Written and directed by Udoka Oyeka, 2016 short film No Good Turn tells a tale of Doctor Gbenga Jakande whose hospital experiences a sudden influx of badly injured people on a day he is on duty, one caused by a bombing at central locations of the city.  

The horror of these injuries bites him right in the heart –and bites us too– so much that he rushes to his office to have a drink. His salvation by alcohol is disrupted by an older doctor who comes to him for solace. They both admit they have seen nothing like it before.

While they lament and wonder, a police superintendent bursts into the hospital, torn uniform and all, looking to murder the suicide bomber who let out the bomb that caused the upheaval.

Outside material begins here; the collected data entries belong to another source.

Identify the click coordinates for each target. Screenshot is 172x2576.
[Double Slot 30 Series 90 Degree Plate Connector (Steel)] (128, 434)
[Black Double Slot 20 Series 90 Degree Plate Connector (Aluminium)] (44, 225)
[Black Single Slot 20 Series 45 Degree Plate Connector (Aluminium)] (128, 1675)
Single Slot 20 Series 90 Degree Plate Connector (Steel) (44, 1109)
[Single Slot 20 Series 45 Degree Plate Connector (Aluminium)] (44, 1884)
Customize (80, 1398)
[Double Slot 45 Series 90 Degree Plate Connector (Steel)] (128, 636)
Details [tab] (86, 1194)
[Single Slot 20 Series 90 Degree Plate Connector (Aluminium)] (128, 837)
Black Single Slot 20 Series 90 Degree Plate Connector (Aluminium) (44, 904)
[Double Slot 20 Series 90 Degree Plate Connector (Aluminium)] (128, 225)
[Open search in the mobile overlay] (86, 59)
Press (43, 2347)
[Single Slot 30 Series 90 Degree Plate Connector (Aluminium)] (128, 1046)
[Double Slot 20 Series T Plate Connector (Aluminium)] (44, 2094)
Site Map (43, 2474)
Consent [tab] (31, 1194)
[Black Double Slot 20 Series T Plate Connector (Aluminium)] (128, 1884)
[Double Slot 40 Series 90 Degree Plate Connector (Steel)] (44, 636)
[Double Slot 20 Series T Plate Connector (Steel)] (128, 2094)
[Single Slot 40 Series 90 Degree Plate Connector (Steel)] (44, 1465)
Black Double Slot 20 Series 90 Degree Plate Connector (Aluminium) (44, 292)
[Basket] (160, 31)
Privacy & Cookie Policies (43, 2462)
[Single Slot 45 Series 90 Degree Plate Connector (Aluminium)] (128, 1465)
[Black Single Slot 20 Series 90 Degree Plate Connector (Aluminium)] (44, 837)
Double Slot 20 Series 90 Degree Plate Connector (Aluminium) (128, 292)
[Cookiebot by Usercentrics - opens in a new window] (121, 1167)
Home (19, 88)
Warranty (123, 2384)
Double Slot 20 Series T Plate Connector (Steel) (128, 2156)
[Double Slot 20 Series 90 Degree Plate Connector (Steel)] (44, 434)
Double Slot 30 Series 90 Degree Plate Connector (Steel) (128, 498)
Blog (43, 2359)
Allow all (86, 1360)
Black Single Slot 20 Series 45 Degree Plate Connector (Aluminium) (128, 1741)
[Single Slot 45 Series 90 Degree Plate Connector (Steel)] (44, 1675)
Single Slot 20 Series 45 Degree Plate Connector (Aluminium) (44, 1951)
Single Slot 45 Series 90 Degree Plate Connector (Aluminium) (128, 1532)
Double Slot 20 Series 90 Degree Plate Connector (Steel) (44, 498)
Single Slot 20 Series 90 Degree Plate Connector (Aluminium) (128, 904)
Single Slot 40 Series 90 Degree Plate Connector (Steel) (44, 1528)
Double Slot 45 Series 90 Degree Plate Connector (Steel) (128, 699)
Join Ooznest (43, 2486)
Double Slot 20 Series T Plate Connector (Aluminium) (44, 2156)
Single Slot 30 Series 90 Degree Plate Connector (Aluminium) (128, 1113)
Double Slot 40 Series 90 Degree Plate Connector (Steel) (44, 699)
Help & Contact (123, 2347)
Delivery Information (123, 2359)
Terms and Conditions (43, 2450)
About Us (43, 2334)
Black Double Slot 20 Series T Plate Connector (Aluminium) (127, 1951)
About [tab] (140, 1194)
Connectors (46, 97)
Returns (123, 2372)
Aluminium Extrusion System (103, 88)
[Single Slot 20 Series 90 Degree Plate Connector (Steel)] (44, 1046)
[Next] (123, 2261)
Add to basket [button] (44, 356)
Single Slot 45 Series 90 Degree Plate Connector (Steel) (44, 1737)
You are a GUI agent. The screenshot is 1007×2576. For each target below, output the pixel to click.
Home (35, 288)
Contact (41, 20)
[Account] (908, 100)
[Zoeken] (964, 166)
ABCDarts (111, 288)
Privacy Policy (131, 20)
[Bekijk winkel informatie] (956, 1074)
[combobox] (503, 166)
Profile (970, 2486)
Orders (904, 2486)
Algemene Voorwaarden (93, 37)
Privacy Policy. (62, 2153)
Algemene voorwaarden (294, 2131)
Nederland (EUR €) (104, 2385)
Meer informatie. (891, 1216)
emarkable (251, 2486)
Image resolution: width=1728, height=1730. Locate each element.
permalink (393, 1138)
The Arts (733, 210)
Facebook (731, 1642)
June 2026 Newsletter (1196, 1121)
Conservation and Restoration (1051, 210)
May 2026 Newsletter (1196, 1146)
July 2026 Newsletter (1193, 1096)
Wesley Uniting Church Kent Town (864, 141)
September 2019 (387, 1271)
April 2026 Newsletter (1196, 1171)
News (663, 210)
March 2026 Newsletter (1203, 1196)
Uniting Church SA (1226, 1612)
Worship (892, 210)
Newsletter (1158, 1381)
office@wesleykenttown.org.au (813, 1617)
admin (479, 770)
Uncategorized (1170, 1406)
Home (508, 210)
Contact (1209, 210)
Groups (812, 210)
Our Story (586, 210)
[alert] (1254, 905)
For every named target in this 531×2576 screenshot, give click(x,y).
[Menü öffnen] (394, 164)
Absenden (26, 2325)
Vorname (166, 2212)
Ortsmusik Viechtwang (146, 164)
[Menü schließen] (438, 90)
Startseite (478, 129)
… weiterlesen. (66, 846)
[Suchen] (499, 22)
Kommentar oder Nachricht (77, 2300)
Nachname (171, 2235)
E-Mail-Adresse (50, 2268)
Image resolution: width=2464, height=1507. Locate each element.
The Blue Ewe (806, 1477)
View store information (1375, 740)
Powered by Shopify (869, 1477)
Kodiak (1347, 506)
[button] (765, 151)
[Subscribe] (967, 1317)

He is flanked by two soldiers who do not hesitate to gift cautionary nurses hot slaps that shut them up. It is revealed, later, that the superintendent is distraught because his son-in-law was among the casualties of the blast and he must now go and give his daughter the heartbreaking news. Gbenga ensures he doesn’t harm the young boy.

Business returns to normal soon afterwards, until someone hurries into Gbenga’s office to give him news that his pregnant wife was in the market when the attack hit it. This is what breaks him, and even alcohol cannot save him now.

No Good Turn shows. It does so much showing that if the words had been completely taken away, we would still understand what is going on, and this is an amazing thing. The emotion is genuine, and the irony in the fact that it is easier said than done plays out perfectly in this case. You ask yourself, if this had befallen someone dear to your heart, what would you have done? It is particularly alluring with its length, which does so much in so little time as opposed to many feature films that stretch and stretch. It suffices to say that if No Good Turn had been a feature film, it would have been less powerful, less poignant and less appealing. The straight-to-the-point approach of it gives it ten times the life.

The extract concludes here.